The structural concept consists of four closely interlinked modules that, with different focuses, strengthen the situation of research and knowledge transfer in the field of Cultural Anthropology. Each module addresses a specific topic.

The first module about shared knowledge systems forms the basis and identifies central challenges in the cooperation of university and non-university research. Cultural anthropology research within and outside the universities, such as in the participating museums, builds upon and simultaneously generates different knowledge systems. University research is guided by other logics than the object- and collection-based research of museums. Module 2 implements cooperative collection-based teaching formats between the respective institutions. Module 3 develops cooperative communication formats (such as exhibitions, blogs etc.) and will map different practices of knowledge transfer with regard to their underlying logics. This lays the basis for the creation of and experimentation with new formats. The central structure-enhancing element in regard to personnel continuity is module 4 that consists of 2 doctoral traineeships, an innovative four-year combination of museum traineeship and university doctorate.

In terms of content, the network partners identified the tension field of rurality – urbanity as a relevant topic for the future. In the wake of growing cities and accompanied by housing shortages, the relationship between rurality and urbanity is currently being renegotiated. In both cities and rural communities, similar questions are being posed regarding growth, development potential, and characteristics to be preserved or aspired to in the future. Construction projects and new residential areas are accompanied almost everywhere by highly polarizing disputes. However, today’s underlying dynamics run counter to clear demarcations between urban and rural areas.

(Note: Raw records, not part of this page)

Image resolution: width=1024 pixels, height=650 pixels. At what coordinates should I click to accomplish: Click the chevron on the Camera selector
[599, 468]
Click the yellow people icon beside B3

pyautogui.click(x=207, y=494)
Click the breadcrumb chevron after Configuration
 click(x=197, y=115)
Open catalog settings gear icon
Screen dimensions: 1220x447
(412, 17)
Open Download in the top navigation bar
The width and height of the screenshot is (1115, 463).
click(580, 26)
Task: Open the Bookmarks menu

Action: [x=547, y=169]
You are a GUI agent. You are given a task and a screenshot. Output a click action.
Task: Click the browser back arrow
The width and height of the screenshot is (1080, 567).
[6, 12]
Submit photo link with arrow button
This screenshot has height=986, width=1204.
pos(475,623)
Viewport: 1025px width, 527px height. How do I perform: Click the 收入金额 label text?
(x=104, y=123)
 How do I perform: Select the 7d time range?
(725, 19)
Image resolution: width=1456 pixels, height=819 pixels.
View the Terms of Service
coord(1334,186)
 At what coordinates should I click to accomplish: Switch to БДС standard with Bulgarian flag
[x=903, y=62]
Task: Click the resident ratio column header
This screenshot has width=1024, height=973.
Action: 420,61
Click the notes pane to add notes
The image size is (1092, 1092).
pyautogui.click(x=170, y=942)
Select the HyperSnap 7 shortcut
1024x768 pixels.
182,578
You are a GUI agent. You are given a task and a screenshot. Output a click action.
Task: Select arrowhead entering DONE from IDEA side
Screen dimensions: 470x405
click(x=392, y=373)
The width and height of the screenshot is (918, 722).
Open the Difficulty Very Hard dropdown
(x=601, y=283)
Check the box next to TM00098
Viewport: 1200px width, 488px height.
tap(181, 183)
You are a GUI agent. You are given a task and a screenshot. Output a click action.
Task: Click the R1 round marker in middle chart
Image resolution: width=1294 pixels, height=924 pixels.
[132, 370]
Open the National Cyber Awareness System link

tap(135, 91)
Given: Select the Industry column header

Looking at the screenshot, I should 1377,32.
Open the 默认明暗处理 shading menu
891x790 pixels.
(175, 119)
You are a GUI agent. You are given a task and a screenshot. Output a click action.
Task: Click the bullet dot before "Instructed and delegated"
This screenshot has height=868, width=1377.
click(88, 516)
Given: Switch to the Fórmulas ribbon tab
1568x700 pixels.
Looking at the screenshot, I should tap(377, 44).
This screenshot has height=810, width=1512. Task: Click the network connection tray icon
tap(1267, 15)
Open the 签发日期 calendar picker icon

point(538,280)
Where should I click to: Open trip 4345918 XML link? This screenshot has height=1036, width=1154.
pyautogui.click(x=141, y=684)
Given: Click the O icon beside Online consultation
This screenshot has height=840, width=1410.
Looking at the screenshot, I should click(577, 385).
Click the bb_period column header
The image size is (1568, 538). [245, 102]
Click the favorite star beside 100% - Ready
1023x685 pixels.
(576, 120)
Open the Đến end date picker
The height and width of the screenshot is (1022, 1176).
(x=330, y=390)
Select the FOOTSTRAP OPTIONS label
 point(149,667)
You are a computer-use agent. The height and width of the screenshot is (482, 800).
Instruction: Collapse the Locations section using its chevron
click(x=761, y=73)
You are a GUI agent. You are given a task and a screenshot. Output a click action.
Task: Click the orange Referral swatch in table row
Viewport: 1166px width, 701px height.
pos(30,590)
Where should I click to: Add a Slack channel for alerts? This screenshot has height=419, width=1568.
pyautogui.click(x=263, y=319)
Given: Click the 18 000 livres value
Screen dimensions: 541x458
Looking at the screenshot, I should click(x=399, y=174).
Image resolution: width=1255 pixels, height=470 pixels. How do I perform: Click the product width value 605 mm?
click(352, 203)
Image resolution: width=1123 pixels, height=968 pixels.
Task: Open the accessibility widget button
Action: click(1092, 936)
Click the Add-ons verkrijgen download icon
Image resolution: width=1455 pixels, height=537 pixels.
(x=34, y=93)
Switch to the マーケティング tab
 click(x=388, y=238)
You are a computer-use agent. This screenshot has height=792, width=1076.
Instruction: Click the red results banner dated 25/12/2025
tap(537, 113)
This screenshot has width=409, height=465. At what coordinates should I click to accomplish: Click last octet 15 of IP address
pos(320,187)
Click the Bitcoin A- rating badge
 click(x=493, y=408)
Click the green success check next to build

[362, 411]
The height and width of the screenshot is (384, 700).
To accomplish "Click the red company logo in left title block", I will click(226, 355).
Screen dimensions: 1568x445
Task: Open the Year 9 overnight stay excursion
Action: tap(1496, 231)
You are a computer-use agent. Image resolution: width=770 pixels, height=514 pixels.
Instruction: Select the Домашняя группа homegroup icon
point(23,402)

Decisive is rather the access to infrastructures that independent of urban or rural surroundings determine attractiveness, growth potential, and the lack of housing space. Similarly, specific imaginations and objectivations of life and living are produced. The investigation of rurality – urbanity intends to examine the processes and conflict lines that unfold in the course of urban expansion and rural development. To this end, it also draws on historical holdings that were accrued in earlier times in the confrontation with urban/rural processes of change and dynamics. At the same time, the discursive negotiation of rurality and urbanity will be analyzed on a symbolic level. This includes utopias of progress as well as culture-critical or culture-conservative perspectives that place “city” and “countryside” in diametrically opposite positions. Such historical boundaries are also reflected in the recent discussion of home(land) (“Heimat”) and regional belonging.